If you want to use tube (for example D3a as triode), at the required operating point (for example 175V anode voltage, 10mA current) the grid voltage is -2V (from datasheet).
You can use R//C cathode complex (2V/10mA=200R paralleled with appropriate capacitor), or any device, which is produce 2V if 10mA current flowing through it.
The old type 5mm green LED is such a device....if the current swing not too much.
If you use CCS as anode load, the current is virtually invariable, so reverse voltage of LED is stable.
In the first statement why not use a single blue led which will be close to the 4v drop?
In the second statement someone mentioned using a led followed by a resistor or is it a resistor followed by a led to have some feedback. Is that applicable here?

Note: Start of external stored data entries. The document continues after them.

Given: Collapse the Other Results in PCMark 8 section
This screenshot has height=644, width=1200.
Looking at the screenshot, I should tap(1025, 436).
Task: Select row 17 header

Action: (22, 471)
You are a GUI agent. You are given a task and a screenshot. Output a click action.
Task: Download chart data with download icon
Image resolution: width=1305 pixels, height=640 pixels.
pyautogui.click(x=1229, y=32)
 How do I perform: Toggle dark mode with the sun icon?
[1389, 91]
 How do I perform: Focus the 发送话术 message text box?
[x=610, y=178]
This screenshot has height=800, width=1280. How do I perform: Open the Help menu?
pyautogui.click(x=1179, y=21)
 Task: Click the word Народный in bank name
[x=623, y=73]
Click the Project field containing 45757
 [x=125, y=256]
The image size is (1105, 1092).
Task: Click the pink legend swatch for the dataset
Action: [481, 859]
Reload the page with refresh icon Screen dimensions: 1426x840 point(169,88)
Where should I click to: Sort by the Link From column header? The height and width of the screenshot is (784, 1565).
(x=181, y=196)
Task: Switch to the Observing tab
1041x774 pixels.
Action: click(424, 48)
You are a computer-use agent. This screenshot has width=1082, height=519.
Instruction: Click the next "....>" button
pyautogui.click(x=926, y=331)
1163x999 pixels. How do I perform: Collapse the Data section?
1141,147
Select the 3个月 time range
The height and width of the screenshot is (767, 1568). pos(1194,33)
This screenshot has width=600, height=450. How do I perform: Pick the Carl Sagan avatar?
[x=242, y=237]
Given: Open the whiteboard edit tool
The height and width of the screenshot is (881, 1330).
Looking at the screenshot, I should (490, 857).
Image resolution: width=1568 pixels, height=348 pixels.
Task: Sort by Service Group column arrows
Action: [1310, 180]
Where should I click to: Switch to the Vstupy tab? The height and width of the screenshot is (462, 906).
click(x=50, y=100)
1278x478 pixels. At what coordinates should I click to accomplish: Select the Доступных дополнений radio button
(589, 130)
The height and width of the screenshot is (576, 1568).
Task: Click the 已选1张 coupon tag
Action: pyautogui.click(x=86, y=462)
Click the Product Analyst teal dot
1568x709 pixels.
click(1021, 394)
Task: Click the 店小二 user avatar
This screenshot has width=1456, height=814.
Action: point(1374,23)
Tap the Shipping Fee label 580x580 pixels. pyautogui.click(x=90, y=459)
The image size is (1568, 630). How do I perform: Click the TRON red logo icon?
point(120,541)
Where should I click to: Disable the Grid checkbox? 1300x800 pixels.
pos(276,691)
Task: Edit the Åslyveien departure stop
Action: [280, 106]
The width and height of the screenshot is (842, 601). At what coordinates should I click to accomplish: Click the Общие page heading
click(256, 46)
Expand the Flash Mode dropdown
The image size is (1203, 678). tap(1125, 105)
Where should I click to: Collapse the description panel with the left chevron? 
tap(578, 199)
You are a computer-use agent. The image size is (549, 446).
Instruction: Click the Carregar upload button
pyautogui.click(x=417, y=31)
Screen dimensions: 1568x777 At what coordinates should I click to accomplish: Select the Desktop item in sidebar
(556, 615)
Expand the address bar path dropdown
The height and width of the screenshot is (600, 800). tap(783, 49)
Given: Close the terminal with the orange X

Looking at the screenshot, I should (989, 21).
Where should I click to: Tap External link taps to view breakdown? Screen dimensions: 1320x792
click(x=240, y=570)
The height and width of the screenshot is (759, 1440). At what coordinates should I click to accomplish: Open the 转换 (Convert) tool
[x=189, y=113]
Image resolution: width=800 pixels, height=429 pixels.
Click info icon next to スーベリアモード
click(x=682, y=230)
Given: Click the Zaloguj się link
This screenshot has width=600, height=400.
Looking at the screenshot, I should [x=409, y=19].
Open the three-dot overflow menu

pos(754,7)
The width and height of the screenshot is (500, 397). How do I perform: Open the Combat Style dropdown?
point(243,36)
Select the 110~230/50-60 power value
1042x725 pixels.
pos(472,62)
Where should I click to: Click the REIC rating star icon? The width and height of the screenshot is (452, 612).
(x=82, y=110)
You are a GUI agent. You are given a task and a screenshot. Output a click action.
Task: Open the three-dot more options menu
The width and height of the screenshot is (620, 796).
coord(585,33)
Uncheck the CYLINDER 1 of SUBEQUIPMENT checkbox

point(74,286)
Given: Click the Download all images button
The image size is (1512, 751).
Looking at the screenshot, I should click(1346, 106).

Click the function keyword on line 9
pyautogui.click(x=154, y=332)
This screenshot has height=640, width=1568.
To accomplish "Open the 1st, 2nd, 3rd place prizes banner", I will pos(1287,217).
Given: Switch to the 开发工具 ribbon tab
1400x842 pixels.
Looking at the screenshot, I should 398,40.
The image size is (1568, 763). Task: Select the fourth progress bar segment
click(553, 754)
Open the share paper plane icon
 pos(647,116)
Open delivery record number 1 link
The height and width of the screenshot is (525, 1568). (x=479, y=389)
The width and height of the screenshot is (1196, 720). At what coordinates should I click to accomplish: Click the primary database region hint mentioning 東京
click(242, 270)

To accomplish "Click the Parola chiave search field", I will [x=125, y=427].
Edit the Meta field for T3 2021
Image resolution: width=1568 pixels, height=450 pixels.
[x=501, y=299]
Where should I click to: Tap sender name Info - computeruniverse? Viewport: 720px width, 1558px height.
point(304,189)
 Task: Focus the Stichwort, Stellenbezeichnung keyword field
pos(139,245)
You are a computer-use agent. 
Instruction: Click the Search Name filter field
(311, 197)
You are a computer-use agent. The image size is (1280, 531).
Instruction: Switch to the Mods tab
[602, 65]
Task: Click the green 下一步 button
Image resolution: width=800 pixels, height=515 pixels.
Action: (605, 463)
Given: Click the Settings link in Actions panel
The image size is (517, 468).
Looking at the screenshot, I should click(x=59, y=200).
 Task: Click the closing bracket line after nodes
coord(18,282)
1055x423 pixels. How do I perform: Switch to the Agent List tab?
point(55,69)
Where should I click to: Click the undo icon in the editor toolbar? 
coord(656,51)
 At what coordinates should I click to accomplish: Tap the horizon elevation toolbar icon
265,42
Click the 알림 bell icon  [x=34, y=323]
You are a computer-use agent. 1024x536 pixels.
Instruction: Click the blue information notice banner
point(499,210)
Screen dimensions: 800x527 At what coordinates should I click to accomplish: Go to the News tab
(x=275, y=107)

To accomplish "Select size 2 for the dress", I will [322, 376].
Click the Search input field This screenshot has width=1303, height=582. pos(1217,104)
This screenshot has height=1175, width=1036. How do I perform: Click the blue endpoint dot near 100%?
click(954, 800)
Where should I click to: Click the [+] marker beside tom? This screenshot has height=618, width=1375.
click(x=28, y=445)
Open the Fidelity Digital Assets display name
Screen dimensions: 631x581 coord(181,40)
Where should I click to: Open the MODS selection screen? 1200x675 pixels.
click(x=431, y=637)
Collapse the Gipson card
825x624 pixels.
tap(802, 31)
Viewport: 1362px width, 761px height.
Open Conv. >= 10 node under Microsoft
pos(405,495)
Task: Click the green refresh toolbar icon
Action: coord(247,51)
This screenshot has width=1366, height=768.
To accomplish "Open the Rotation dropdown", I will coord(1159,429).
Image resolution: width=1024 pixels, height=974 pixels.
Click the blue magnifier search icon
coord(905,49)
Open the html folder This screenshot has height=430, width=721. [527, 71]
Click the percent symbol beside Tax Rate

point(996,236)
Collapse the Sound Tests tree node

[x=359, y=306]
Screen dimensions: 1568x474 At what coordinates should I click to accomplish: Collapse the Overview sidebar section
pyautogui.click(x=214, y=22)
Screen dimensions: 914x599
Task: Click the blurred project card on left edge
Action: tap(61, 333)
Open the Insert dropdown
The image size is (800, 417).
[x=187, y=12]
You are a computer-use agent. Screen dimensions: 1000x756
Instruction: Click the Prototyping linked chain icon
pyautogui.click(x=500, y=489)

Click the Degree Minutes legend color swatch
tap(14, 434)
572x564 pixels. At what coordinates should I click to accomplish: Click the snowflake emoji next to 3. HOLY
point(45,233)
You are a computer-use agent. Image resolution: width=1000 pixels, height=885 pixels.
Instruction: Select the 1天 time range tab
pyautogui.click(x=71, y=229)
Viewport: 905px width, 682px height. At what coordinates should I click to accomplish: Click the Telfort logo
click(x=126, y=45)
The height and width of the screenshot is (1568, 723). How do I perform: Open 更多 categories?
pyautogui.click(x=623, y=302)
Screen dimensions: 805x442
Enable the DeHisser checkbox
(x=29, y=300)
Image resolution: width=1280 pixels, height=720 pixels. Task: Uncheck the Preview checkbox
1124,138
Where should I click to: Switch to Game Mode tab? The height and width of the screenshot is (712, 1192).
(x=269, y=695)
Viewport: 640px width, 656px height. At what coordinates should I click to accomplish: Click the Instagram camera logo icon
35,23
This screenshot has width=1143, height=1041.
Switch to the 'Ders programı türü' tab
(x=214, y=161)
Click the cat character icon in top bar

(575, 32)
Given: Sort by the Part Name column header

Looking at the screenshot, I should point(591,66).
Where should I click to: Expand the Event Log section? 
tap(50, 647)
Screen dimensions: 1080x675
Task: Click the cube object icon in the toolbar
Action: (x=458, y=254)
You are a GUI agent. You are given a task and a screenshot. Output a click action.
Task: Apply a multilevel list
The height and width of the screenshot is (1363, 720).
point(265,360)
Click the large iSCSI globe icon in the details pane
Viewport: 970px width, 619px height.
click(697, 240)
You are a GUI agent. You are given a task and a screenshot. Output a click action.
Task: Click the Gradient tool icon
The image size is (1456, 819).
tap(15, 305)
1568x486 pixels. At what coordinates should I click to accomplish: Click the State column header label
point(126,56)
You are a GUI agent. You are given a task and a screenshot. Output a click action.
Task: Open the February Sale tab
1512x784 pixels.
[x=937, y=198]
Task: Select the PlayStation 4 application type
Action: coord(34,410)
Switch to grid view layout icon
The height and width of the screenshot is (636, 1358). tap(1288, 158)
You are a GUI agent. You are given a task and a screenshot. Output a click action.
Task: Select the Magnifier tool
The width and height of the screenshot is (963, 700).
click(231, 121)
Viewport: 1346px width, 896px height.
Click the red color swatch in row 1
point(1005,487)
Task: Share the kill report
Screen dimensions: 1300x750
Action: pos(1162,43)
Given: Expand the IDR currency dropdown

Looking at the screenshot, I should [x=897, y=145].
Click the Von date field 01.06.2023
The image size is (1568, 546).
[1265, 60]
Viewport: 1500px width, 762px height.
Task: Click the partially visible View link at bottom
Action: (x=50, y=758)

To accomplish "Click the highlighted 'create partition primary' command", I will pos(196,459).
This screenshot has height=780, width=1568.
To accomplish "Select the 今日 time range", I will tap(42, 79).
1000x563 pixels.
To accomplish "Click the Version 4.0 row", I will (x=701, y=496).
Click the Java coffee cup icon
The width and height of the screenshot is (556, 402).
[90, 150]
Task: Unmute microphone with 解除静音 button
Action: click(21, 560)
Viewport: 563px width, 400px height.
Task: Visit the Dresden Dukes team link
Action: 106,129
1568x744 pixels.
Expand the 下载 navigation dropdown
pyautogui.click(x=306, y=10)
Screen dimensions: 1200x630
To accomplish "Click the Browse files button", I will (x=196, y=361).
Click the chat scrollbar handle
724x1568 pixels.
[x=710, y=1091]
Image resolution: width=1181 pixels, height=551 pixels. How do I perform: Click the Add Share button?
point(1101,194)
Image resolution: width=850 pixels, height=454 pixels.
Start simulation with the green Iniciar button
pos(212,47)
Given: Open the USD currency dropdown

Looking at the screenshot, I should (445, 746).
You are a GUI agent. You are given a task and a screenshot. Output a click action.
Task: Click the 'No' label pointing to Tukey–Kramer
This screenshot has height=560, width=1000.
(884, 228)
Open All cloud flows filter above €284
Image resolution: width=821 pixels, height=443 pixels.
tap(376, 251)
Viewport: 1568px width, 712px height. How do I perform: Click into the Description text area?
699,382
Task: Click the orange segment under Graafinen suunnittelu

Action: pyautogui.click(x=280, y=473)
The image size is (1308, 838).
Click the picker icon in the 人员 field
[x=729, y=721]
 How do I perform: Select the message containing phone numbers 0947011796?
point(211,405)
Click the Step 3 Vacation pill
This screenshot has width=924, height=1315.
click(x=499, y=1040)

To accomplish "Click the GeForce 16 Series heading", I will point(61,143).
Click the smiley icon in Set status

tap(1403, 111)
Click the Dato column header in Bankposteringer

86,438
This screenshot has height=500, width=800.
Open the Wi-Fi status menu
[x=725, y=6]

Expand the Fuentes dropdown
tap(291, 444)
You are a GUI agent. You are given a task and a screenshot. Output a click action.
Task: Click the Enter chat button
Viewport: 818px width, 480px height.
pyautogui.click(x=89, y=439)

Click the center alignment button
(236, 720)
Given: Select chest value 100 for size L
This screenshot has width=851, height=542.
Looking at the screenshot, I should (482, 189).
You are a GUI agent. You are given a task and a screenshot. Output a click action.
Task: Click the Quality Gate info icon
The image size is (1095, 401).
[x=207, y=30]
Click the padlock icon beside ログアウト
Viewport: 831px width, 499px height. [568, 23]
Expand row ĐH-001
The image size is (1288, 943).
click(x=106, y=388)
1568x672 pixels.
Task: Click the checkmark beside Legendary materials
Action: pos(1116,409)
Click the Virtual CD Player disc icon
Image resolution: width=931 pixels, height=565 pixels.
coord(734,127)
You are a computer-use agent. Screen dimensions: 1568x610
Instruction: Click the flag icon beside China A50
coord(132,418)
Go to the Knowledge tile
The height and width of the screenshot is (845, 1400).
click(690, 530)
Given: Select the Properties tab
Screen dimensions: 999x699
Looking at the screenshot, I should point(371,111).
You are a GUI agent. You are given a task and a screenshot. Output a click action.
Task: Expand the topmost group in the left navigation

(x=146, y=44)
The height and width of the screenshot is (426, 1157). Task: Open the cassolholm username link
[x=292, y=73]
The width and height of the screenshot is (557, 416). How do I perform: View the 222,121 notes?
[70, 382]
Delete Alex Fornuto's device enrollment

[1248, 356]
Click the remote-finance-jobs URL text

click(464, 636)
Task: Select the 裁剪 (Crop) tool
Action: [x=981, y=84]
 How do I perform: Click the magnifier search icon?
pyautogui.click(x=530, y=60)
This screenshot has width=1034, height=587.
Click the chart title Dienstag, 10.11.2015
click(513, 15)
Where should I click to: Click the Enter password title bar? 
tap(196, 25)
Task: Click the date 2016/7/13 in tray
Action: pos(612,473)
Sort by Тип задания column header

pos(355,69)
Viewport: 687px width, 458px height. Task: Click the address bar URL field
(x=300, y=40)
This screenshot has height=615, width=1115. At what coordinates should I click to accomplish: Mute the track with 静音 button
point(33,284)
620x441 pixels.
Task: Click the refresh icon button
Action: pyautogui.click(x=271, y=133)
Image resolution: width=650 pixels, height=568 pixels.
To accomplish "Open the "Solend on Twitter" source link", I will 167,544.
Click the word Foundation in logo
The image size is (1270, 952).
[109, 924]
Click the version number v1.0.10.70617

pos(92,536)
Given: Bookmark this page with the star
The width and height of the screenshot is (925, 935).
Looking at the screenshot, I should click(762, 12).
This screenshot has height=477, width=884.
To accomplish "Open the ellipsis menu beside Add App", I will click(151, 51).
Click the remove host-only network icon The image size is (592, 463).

Each LED's forward voltage is extremely insecure at such small current.
Led's are totally favoured in low noise preamps, but they are pretty useless in power amplifiers as you need to controll the distortion figures locally , more than you could do with a global feedback using the higher amplification given by the LED low dynamic resistance .The schamatic run in a symulator could tell us more about the LED +global NFB vs Resistor .+ local NFB
Regarding that graph showing LED Vf vs. If...
The Vf is related to the internal resistance of the LED at various points along the If/Vf curves. The internal resistance (let's call it Ri for now) stays pretty constantly low once there's more than 5mA of If. Below that, the LED's Ri goes up.
However in real life, using class A small-signal circuits, since the plate current of the tube stays constant, Vf of the LED stays fairly constant too. It's when you have wide fluctuations of current that the LED's Vf will vary widely in sympathy.
Taking a 12AX7, if the triode draws a constant 1mA plate current, that's what will be the LED's If as well. The Ri of the LED may be higher than it would be at If=5mA, but since the current going through it won't vary much at all, the Vf stays constant. So in the real world, tests have shown that using a cheap red LED to get about +1.6V at the cathode of a 12AX7 works fine.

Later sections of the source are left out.